Problem: : Infinite loop. The following function contains a loop that can loop forever; the edge case where the code never manages to find a set of words which combine to give us the required number of syllables. Infinite loops are bad. We can either change the algorithm for this function which generates a line of poetry with a specific number of syllables or we can more easily add a sanity check which breaks out of the loop when we detect that we might be stuck.
def generate_poem_line(set_of_words, syllables_needed):
random_words = []
while True:
random_words.append(random.choice(set_of_words))
syllable_count = sum([word.countSyllables() for word in random_words])
if syllable_count == syllables_needed:
new_line = " ".join([str(word) for word in random_words])
return new_line.lower().capitalize()
elif syllable_count > syllables_needed:
random_words = []
Fix: : Let’s try to fix this potential infinite loop code the easy way (with a sanity check).
MAX_ITERATIONS = 1000
def generate_poem_line(set_of_words, syllables_needed):
counter = 0
random_words = []
while True:
random_words.append(random.choice(set_of_words))
syllable_count = sum([word.countSyllables() for word in random_words])
if syllable_count == syllables_needed or counter > MAX_ITERATIONS:
new_line = " ".join([str(word) for word in random_words])
return new_line.lower().capitalize()
elif syllable_count > syllables_needed:
random_words = []
counter += 1
This file has 53 lines of code, 24 comment lines and 26 blank lines.
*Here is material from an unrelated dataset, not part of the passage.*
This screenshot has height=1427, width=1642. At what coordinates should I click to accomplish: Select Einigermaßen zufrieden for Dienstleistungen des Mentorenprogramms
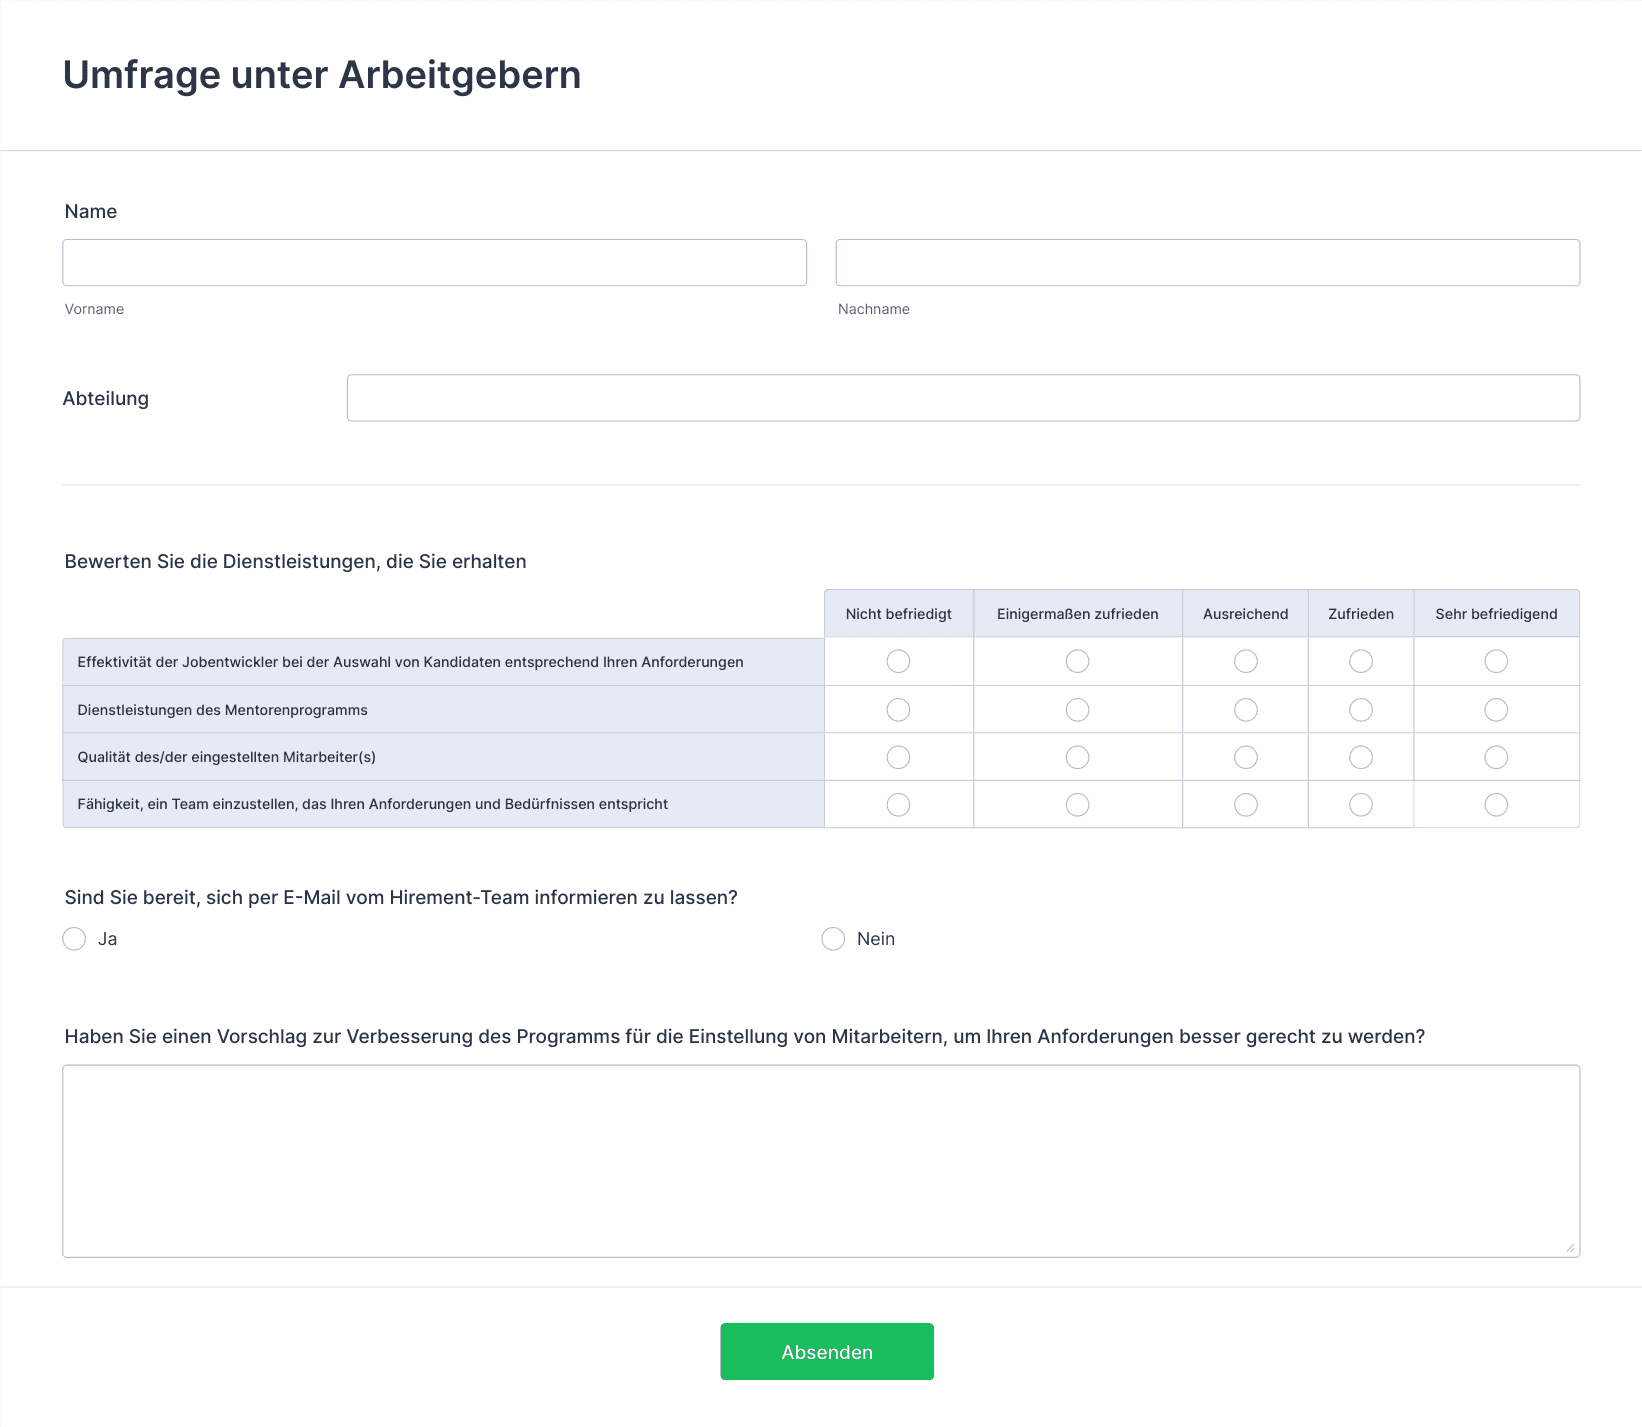pos(1077,710)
It contains the DataStore class which is a cache containing the processed data from given text files allowing for quicker poem generation on subsequent runs using the same input text files.
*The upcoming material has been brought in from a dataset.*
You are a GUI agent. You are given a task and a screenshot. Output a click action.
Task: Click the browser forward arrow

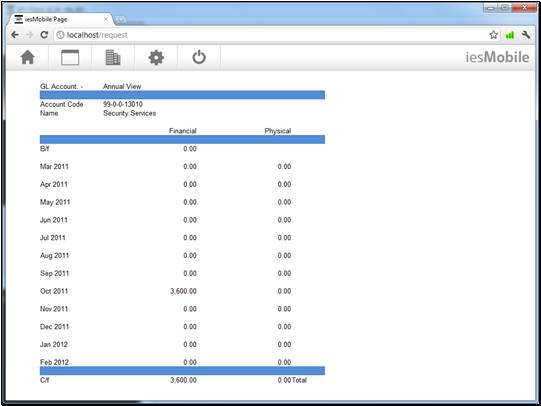[30, 35]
Problem: : Inconsistent code formatting. This file has a lot of blank lines kind of randomly strewn about. If code isn’t formatted with unified conventions, reading it can be distracting.
Fix: : We can remove these blank lines manually or we can use a tool such as Google’s yapf for automatically reformatting our code giving it a unified look.
I’ve taken the time to fix the project given the recommendations above, you can take a look at the legacy code or the current code. I also made some improvements to the poetry generation algorithm using Markov Chains to produce poems that make much more sense.
It’s not perfect, code never is, but it’s definitely closer to perfection than before. I need to rework the caching system to allow for it to be disabled, and allow to user to use stdin as the input to allow for piping instead of using .txt files.
I believe this exercise was a success. I feel confident using it in my new Twitter poetry bot project now. Code review is usually best done by someone other than the programmer who wrote the code however given any significant amount of time (7+ years in this case) inevitably you won’t be the same programmer you were back then.